CuMnO2 nanoflakes as pH-switchable catalysts with multiple enzyme-like activities for cysteine detection

Abstract As delafossite type of metal oxide materials, CuMnO2 nanoflakes show great promise for optoelectronics applications due to their excellent optical, electric and multiferroic properties. Here, we for the first time demonstrate that CuMnO2 nanoflakes possess intrinsic activity of mimicking enzymes of peroxidase, oxidase and catalase. Through modulating the pH value, CuMnO2 nanoflakes can catalyze the reduction of oxygen (O2) and hydrogen peroxide (H2O2) at acidic environment, and the decomposition of H2O2 to produce O2 at alkaline pH. The mechanism of their peroxidase-like activity has been proposed as the generation of hydroxyl radical ( OH).

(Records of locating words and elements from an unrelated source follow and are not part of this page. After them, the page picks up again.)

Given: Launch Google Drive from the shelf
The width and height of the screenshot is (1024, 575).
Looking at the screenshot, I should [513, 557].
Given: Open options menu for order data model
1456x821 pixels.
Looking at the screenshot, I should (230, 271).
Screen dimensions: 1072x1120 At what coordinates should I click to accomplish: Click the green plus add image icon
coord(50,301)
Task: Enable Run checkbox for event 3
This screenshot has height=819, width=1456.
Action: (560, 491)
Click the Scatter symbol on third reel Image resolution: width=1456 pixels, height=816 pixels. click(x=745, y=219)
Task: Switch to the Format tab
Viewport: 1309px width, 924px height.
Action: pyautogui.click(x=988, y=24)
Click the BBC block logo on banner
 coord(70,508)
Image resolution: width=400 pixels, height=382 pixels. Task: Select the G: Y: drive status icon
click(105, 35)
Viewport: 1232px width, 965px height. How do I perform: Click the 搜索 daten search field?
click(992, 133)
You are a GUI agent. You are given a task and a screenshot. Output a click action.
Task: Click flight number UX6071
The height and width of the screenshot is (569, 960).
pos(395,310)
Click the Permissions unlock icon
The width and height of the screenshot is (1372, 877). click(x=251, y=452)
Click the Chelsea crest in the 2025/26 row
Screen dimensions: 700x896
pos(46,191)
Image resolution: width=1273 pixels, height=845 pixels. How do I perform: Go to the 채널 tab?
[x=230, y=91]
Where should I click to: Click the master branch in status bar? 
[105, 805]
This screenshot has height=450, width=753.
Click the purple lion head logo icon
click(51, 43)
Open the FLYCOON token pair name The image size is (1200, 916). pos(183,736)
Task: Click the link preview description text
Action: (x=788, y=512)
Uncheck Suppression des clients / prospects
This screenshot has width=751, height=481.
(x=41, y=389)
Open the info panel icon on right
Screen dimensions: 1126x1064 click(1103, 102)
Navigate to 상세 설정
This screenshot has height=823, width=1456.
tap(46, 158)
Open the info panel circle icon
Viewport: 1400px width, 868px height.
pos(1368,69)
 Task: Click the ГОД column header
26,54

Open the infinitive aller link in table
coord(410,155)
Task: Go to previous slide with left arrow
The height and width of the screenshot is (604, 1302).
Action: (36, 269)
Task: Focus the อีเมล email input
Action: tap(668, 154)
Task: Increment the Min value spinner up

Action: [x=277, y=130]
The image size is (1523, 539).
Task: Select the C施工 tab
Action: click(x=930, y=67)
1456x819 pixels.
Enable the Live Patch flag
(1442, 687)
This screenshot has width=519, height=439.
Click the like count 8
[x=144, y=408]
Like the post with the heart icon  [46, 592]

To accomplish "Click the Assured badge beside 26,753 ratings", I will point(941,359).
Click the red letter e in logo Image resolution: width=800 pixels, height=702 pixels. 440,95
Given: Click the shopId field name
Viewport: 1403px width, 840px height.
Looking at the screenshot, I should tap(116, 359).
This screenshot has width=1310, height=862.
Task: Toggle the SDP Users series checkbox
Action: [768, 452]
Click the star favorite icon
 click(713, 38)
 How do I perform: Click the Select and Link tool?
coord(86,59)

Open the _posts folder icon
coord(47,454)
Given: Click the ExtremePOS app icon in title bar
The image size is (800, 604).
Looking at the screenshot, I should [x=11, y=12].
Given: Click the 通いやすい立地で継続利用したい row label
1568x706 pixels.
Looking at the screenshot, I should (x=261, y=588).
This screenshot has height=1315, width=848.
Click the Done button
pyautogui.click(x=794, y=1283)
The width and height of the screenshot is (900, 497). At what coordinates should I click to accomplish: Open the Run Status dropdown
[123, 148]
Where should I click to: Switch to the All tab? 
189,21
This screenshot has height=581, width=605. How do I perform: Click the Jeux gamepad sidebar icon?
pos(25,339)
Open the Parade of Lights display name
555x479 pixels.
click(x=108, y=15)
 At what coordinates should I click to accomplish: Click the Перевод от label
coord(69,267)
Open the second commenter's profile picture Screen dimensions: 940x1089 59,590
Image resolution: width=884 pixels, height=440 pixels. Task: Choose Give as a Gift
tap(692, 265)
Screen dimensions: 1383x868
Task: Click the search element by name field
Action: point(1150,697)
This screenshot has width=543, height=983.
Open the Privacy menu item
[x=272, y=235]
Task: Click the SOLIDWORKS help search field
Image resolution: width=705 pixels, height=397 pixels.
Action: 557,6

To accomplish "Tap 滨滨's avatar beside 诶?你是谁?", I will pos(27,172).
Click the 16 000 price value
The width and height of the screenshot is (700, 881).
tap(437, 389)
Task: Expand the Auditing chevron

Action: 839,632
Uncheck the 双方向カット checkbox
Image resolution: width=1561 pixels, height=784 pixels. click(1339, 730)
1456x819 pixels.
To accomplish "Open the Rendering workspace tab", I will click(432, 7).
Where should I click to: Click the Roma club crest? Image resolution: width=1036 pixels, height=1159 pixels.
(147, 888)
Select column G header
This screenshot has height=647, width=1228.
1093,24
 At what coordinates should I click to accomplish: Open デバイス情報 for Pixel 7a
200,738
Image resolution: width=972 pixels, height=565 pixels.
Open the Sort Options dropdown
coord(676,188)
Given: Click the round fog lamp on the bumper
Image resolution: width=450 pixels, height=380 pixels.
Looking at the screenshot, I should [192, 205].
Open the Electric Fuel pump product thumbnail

Based on the colorimetric reaction of CuMnO2 nanoflakes and the hindrance of the peroxidase-like activity in the presence of H2O2 and l -cysteine, a simple platform for l -cysteine detection with low detection limit of 11.26 μM has been developed. Compared with other bimetallic oxides, CuMnO2 nanoflakes exhibit higher sensitivity and lower detection limit towards l -cysteine. Surprisingly, the proposed method for l -cysteine estimation can also be used in milk samples. These findings pave the way for further investigation about the catalytic activity of CuMnO2 nanoflakes and make them a promising candidate for biomedical applications.